§ WORK ITEM
From the line that holds "Where should I" to the last line below, retype everything exactly and nothing else; omit pictures.

§ DATA TO PROCESS
· · · · ·
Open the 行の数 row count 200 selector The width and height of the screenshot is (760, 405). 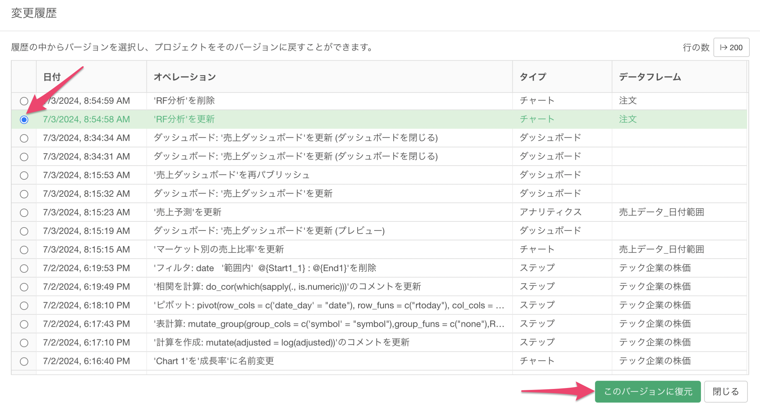(731, 47)
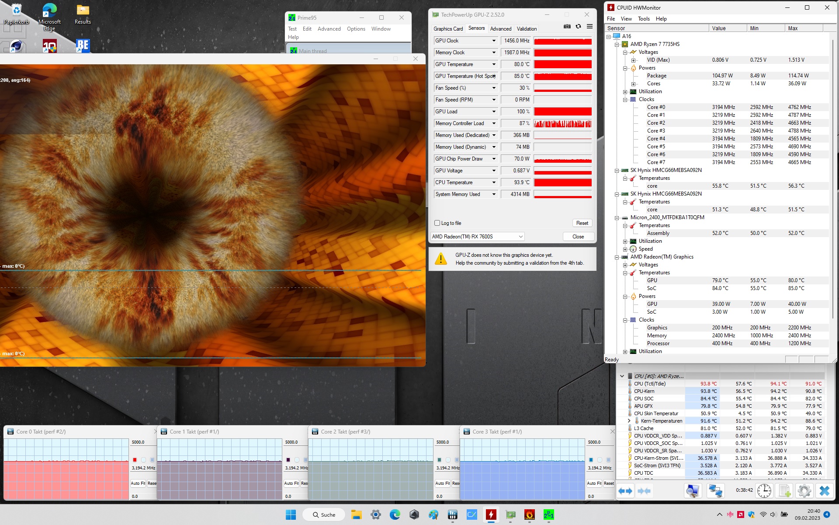Click the GPU-Z refresh icon
This screenshot has width=839, height=525.
click(x=578, y=27)
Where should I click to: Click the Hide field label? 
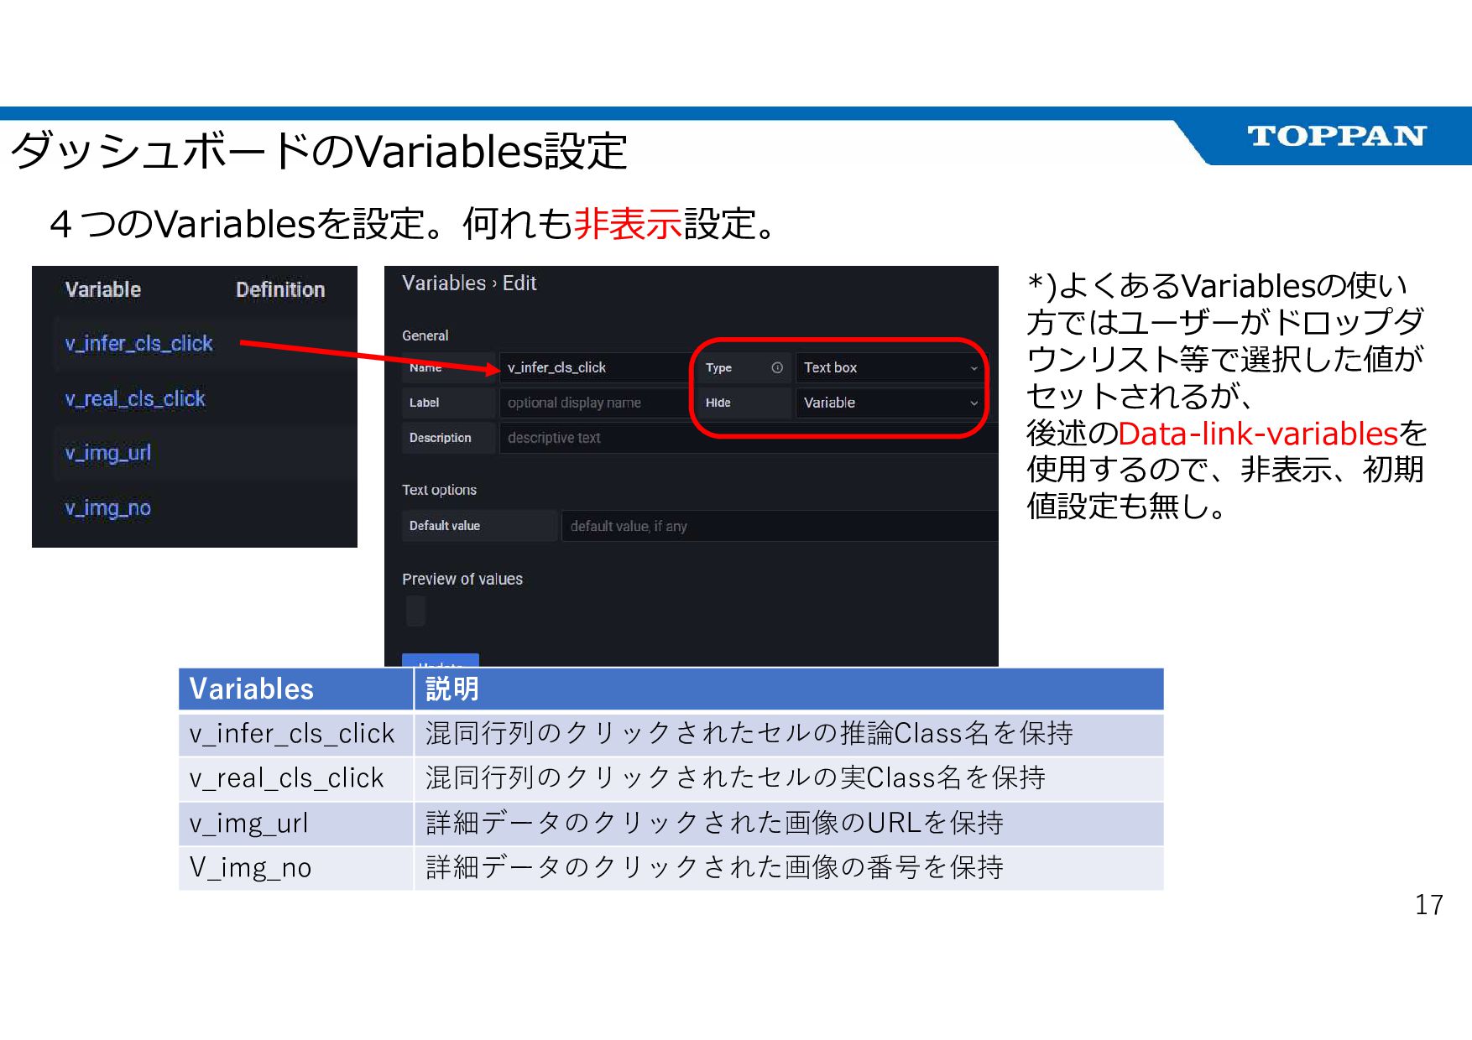click(718, 403)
· · · · ·
§ TASK ANSWER
Where should I click to: Click the Hide field label? 
click(718, 403)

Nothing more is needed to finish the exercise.